Problem to solve: With the pictures left out, transcribe exactly the lines from the one with "Task: Click the magnifier search icon" through the end of the data.

Data for this exercise:
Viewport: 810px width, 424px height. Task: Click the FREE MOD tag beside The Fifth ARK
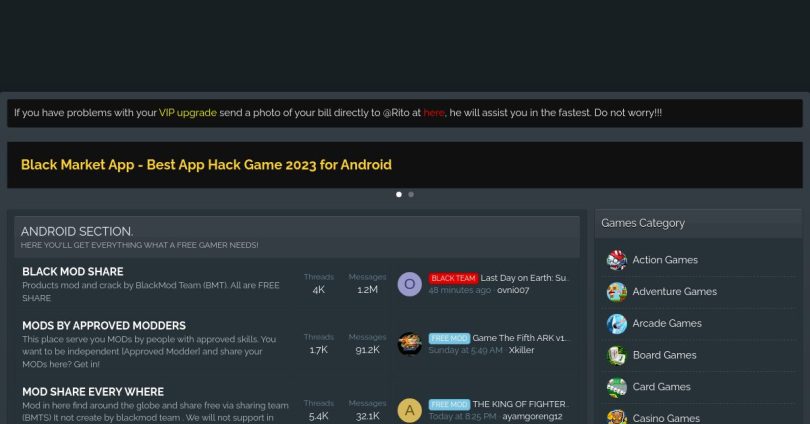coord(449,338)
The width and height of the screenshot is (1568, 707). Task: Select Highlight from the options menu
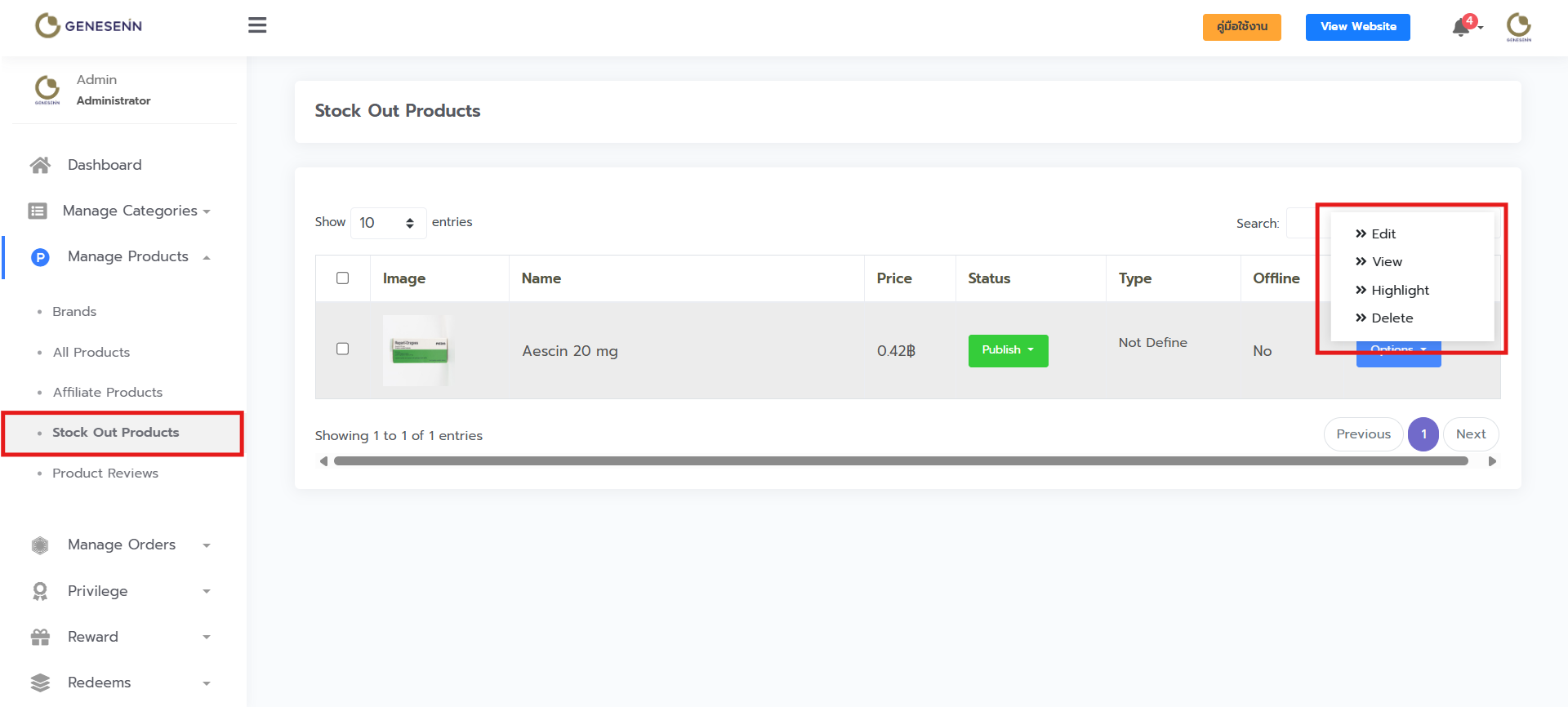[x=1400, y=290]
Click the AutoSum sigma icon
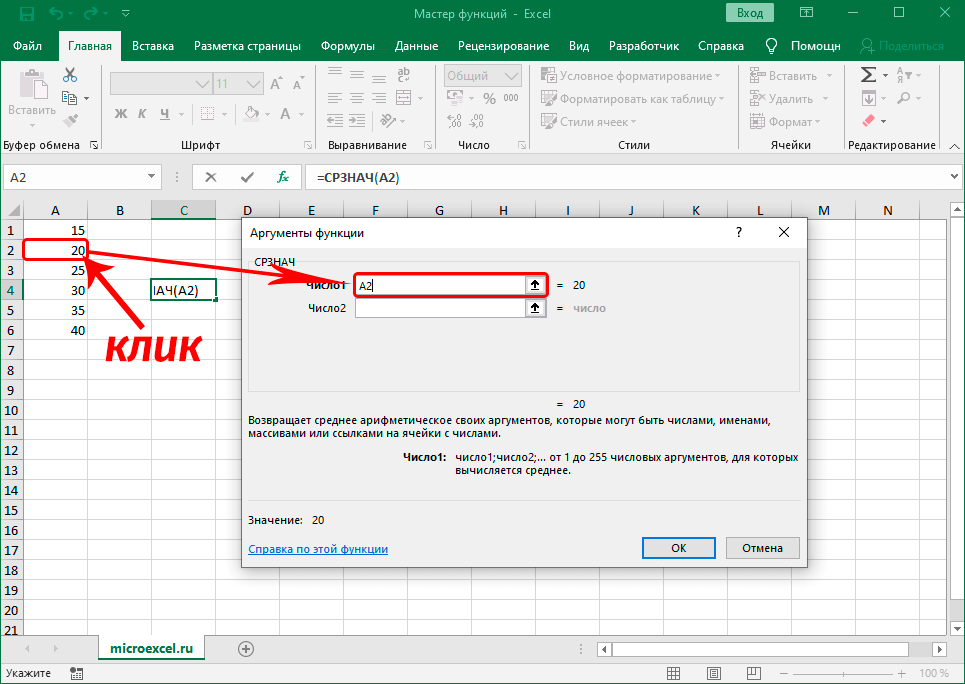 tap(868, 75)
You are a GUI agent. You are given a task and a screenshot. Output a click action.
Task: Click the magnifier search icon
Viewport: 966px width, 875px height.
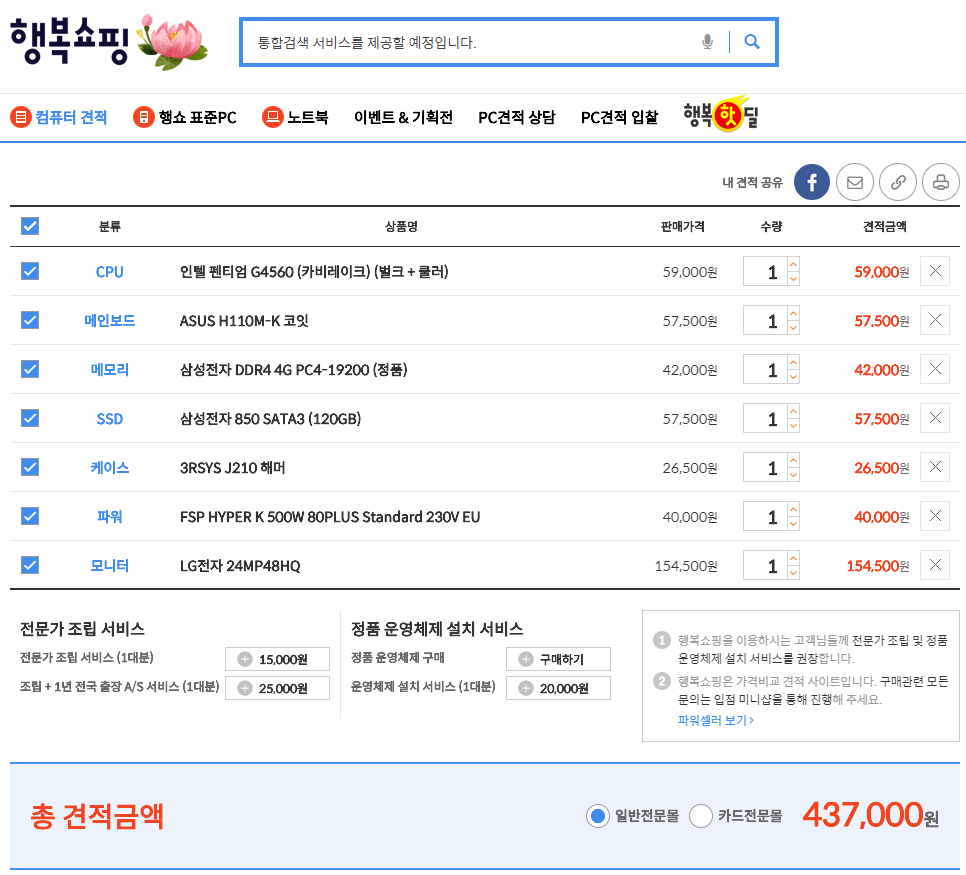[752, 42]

Your response:
Task: Click the magnifier search icon
Viewport: 966px width, 875px height.
[752, 42]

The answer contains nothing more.